→ **PROBLEM TO SOLVE**: Copy the items below word for word, starting at the line that contains "Open the three-dot options menu" and ending at the line that contains "Action: coord(548,53)".

→ **RECORDS PROVIDED**:
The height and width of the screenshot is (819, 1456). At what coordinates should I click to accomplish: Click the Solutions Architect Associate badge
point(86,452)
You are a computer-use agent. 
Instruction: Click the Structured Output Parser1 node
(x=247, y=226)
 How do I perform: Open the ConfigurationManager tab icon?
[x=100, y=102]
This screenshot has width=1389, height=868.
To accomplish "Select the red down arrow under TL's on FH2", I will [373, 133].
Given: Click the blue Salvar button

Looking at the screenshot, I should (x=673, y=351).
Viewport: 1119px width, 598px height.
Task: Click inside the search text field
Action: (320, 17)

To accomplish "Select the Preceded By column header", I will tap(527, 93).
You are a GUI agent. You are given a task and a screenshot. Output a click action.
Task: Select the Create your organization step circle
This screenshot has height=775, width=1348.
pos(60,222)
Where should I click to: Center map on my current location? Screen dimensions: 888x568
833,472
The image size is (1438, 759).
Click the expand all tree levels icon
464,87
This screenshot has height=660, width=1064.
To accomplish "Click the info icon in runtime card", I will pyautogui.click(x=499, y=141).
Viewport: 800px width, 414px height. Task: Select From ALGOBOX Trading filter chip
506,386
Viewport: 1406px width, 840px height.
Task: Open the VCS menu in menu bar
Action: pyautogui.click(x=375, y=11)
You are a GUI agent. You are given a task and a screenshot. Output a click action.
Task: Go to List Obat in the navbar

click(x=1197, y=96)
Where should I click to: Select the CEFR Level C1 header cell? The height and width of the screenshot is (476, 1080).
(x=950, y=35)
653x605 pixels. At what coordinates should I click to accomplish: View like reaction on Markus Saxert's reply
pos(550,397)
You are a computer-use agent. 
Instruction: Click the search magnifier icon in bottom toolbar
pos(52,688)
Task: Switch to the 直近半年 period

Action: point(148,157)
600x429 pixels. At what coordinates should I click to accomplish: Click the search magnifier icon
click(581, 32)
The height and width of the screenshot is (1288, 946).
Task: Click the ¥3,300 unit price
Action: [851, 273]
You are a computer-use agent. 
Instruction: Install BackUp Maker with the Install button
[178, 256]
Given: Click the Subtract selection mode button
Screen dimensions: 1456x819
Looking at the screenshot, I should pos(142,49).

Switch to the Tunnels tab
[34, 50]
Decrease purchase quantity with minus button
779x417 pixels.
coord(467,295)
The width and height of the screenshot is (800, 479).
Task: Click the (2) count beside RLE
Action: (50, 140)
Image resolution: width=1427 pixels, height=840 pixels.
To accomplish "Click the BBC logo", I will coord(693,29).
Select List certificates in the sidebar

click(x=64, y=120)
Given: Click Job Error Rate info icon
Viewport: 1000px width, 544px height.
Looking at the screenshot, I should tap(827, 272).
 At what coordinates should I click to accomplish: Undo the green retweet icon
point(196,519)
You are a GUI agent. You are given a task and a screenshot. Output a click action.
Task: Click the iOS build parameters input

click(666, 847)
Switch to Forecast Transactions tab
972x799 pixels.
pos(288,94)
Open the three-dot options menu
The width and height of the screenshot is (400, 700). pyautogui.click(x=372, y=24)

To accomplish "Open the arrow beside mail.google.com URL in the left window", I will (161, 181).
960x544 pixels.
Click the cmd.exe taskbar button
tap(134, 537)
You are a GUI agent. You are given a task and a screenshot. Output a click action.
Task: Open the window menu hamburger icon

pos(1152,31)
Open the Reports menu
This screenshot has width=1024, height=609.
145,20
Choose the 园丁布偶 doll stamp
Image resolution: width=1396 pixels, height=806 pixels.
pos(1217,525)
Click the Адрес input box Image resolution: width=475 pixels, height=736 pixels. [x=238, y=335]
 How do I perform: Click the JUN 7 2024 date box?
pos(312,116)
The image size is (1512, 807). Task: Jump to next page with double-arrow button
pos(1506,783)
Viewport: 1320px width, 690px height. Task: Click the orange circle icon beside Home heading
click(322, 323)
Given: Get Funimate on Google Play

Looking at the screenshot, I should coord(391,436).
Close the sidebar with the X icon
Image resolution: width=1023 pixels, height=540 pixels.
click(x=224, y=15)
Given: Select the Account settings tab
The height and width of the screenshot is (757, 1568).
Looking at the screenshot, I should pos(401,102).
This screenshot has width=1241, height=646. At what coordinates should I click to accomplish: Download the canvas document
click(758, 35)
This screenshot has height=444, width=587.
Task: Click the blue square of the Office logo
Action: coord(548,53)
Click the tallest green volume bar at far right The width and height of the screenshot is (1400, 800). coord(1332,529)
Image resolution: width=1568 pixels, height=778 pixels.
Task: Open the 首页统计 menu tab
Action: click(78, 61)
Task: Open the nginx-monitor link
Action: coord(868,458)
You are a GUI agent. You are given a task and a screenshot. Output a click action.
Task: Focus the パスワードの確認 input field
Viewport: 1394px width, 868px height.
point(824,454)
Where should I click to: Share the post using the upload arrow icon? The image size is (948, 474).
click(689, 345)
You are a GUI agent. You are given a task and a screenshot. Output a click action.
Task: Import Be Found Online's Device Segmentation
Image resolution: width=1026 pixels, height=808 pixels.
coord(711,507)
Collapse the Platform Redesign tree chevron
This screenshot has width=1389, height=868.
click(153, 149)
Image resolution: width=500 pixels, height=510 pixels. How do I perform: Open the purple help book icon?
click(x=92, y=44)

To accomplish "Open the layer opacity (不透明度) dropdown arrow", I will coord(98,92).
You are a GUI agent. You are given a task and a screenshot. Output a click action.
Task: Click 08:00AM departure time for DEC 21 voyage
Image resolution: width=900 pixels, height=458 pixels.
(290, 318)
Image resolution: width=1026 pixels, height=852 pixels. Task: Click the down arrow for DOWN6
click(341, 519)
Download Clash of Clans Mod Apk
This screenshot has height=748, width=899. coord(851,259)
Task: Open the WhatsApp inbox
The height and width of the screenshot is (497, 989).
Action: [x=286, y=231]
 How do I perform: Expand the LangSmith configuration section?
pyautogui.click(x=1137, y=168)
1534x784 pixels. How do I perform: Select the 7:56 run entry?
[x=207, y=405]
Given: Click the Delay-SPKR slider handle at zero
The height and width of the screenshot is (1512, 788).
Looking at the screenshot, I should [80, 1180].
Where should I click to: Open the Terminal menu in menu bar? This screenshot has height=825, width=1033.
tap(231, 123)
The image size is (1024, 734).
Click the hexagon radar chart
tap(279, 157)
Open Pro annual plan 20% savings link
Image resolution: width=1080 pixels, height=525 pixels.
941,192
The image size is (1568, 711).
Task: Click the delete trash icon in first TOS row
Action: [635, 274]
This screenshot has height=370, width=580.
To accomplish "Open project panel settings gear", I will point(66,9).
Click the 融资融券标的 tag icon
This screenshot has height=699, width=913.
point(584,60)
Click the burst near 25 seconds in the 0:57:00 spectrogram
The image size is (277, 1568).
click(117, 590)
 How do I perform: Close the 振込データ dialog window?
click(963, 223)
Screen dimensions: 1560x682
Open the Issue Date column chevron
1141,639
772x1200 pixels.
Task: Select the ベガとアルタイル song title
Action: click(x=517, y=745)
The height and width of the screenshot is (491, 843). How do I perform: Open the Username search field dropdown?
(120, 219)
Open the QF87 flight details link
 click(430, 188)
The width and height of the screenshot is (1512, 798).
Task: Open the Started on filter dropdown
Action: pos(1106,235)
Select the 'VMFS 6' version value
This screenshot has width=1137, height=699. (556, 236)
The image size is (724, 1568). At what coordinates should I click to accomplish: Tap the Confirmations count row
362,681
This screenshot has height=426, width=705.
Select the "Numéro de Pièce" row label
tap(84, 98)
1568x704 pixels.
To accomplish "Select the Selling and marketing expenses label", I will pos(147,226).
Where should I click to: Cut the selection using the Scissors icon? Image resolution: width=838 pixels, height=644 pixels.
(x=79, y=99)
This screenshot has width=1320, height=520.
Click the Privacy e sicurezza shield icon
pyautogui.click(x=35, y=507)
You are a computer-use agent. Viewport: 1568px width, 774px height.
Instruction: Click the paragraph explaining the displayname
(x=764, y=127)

→ **EXERCISE RESULT**:
Open the three-dot options menu
The width and height of the screenshot is (400, 700). pyautogui.click(x=372, y=24)

To accomplish "Open the arrow beside mail.google.com URL in the left window", I will (161, 181).
960x544 pixels.
Click the cmd.exe taskbar button
tap(134, 537)
You are a GUI agent. You are given a task and a screenshot. Output a click action.
Task: Open the window menu hamburger icon

pos(1152,31)
Open the Reports menu
This screenshot has width=1024, height=609.
145,20
Choose the 园丁布偶 doll stamp
Image resolution: width=1396 pixels, height=806 pixels.
pos(1217,525)
Click the Адрес input box Image resolution: width=475 pixels, height=736 pixels. [x=238, y=335]
 How do I perform: Click the JUN 7 2024 date box?
pos(312,116)
The image size is (1512, 807). Task: Jump to next page with double-arrow button
pos(1506,783)
Viewport: 1320px width, 690px height. Task: Click the orange circle icon beside Home heading
click(322, 323)
Given: Get Funimate on Google Play

Looking at the screenshot, I should coord(391,436).
Close the sidebar with the X icon
Image resolution: width=1023 pixels, height=540 pixels.
click(x=224, y=15)
Given: Select the Account settings tab
The height and width of the screenshot is (757, 1568).
Looking at the screenshot, I should pos(401,102).
This screenshot has width=1241, height=646. At what coordinates should I click to accomplish: Download the canvas document
click(758, 35)
This screenshot has height=444, width=587.
Task: Click the blue square of the Office logo
Action: coord(548,53)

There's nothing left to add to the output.